Some info on the campaign setting, itself, can be found here:
http://worldsofempyrea.com/what-is-empyrea/

Quote from: What Is Empyrea web page
  • Empyrea is based on three premises: magic instead of Technology, a sentient but indifferent Planet who knows how everything can be in balance, and royals who place quality of life (for all) above unbalancing mass whims (like war and wealth).
  • These premises have far-reaching consequences, and I have spent decades extrapolating the results and applying them to an entire continental society. (I have over a thousand chatroom game logs, i.e. my laboratory.)
  • Our story is about Empyrea at its height. It is geographically constrained on all four sides, and Evil wants to spoil the party. But at the moment it's a comfortable Realm, the sort of world in which your current player characters have thrived. They'll find a second home in Empyrea.
  • Empyrea is on the mysterious and isolated continent of Aquaria, east of Gygax's World of Greyhawk™ setting. Until now, knowledge of this portion of the world has remained largely a mystery, as the broad and dangerous Solnor ocean separates the two. The continent is briefly described in the Advanced D&D® adventure "Egg of the Phoenix" (Mentzer & Jaquays, TSR Inc., 1987).
  • Unlike others, Gary approved this personally. Empyrea combines both traditional fantasy and science fiction elements. Magic is dominant, but technology lurks. And it's one Realm... this isn't a cluster of medieval city-states like Greyhawk.
  • Empyrea was settled by demi-humans (elves, dwarves, hobbits, etc) who fled from Greyhawk to escape the warring human states. A century later, human colonists arrived in the style of Columbus, intent to loot and conquer the new continent. The demi-humans successfully repelled their invasion and the humans were forced to live by their rules. The demi-human rulers are benevolant hippie types, who want everyone to live in harmony with nature, care for animals, and so on.

----------

* [INSTRUCTIONS FOR THE TASK]:
Reproduce word for word the passage of the Empyrea description above, starting with "Some info on" and going on through "home in Empyrea.".

----------

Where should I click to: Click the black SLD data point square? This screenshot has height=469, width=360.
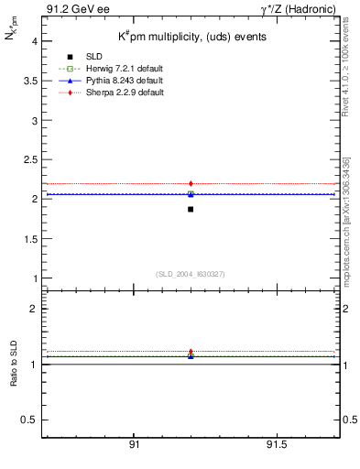191,209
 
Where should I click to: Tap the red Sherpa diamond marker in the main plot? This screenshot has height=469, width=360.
191,184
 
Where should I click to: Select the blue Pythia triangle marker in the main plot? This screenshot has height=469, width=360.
191,194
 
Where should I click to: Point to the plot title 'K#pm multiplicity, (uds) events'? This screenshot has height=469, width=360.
191,38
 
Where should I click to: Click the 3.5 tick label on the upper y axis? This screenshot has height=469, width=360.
29,81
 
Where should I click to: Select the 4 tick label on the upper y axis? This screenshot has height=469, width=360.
34,41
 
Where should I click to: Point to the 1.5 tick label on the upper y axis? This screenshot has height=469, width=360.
29,238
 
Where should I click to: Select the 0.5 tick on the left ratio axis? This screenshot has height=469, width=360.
29,420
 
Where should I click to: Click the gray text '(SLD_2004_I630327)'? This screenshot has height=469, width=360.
191,273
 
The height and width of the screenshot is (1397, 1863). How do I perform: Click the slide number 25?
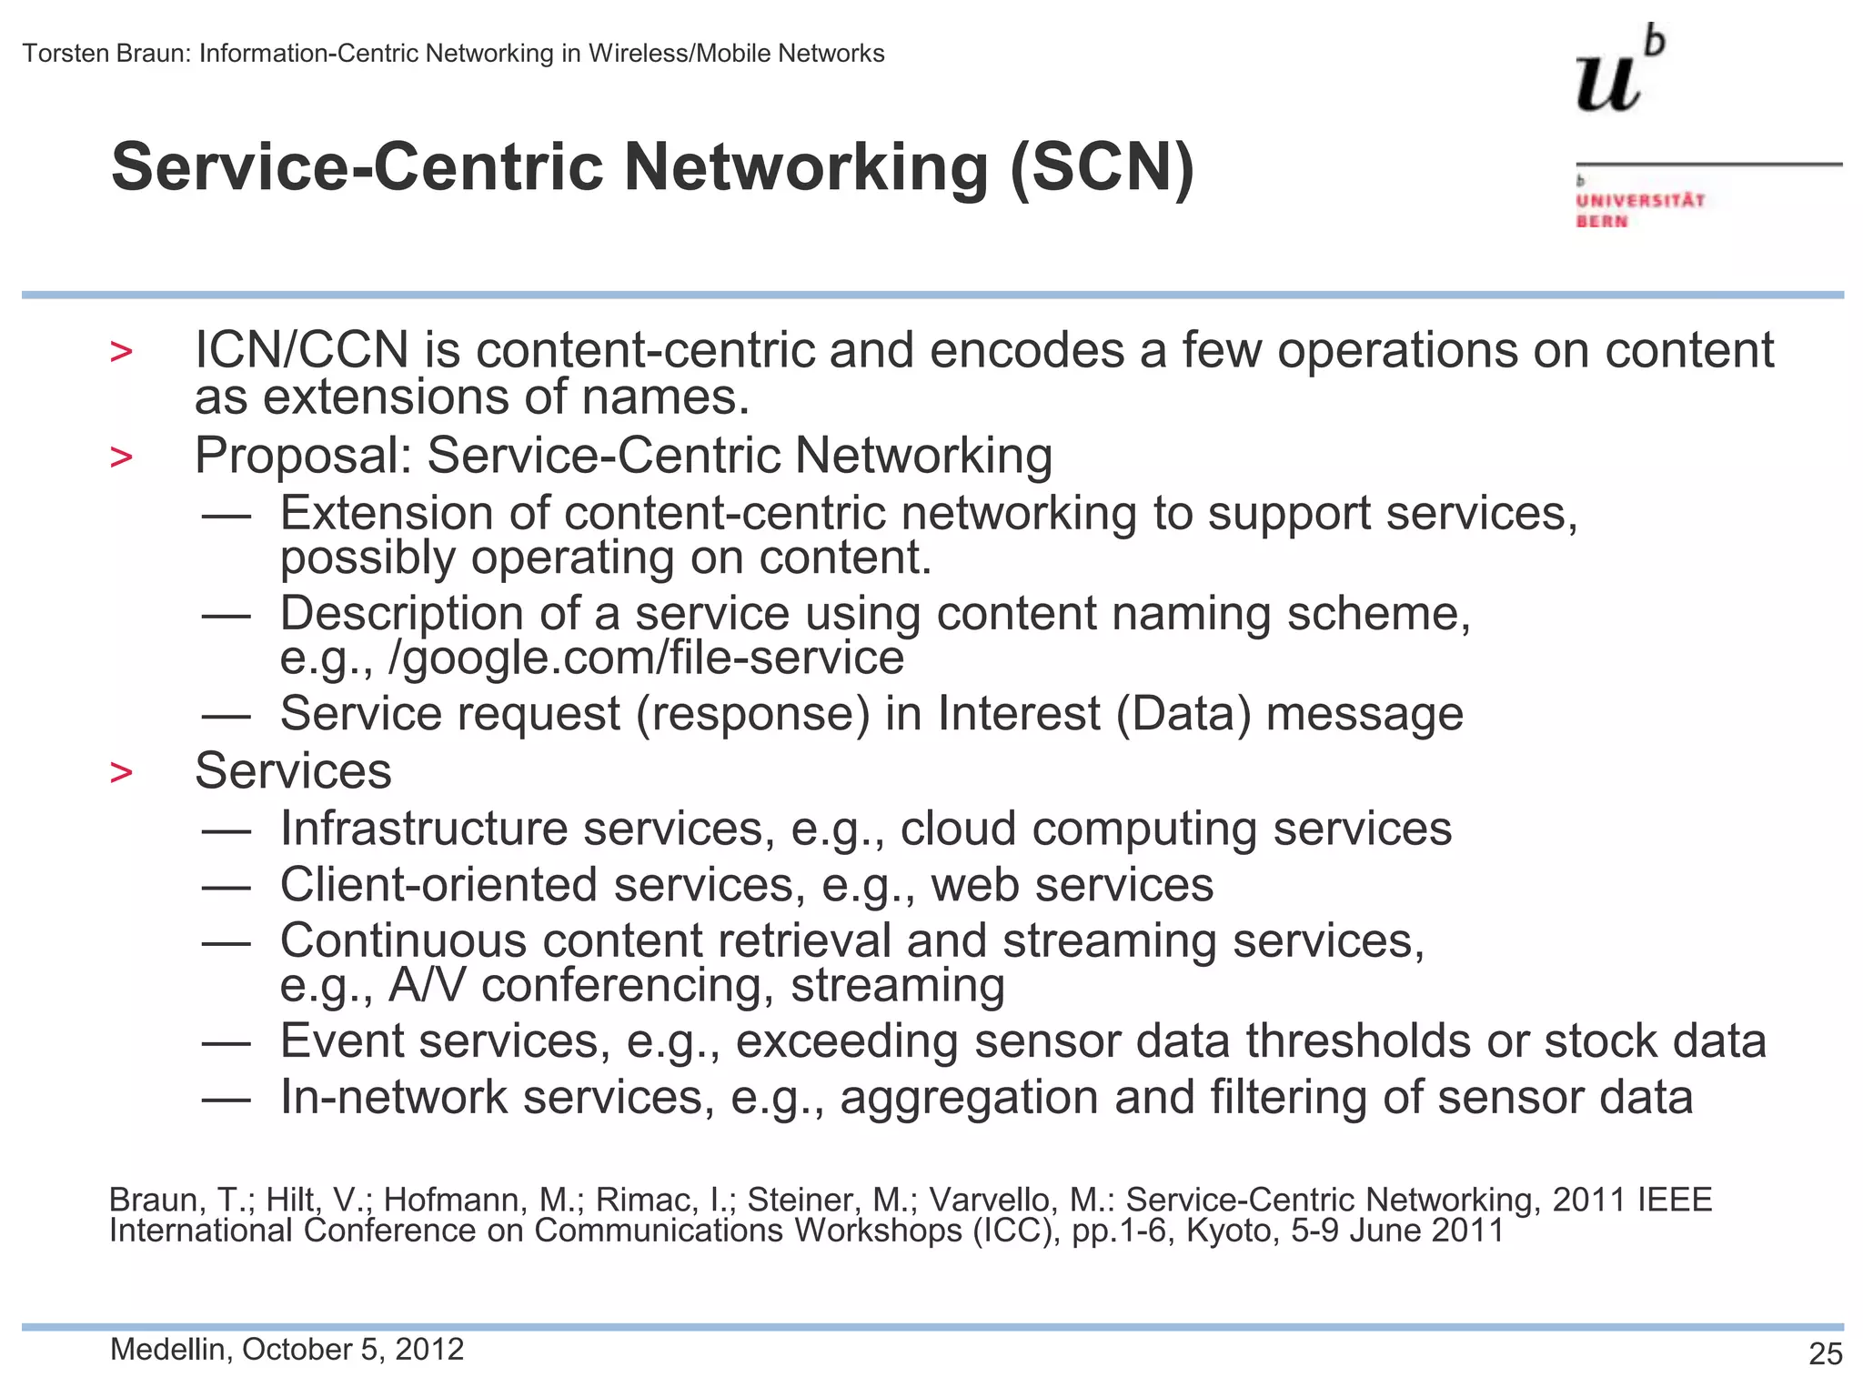pyautogui.click(x=1825, y=1354)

----------

* [EXERCISE SOLUTION]:
Some info on the campaign setting, itself, can be found here:
http://worldsofempyrea.com/what-is-empyrea/

Quote from: What Is Empyrea web page
  • Empyrea is based on three premises: magic instead of Technology, a sentient but indifferent Planet who knows how everything can be in balance, and royals who place quality of life (for all) above unbalancing mass whims (like war and wealth).
  • These premises have far-reaching consequences, and I have spent decades extrapolating the results and applying them to an entire continental society. (I have over a thousand chatroom game logs, i.e. my laboratory.)
  • Our story is about Empyrea at its height. It is geographically constrained on all four sides, and Evil wants to spoil the party. But at the moment it's a comfortable Realm, the sort of world in which your current player characters have thrived. They'll find a second home in Empyrea.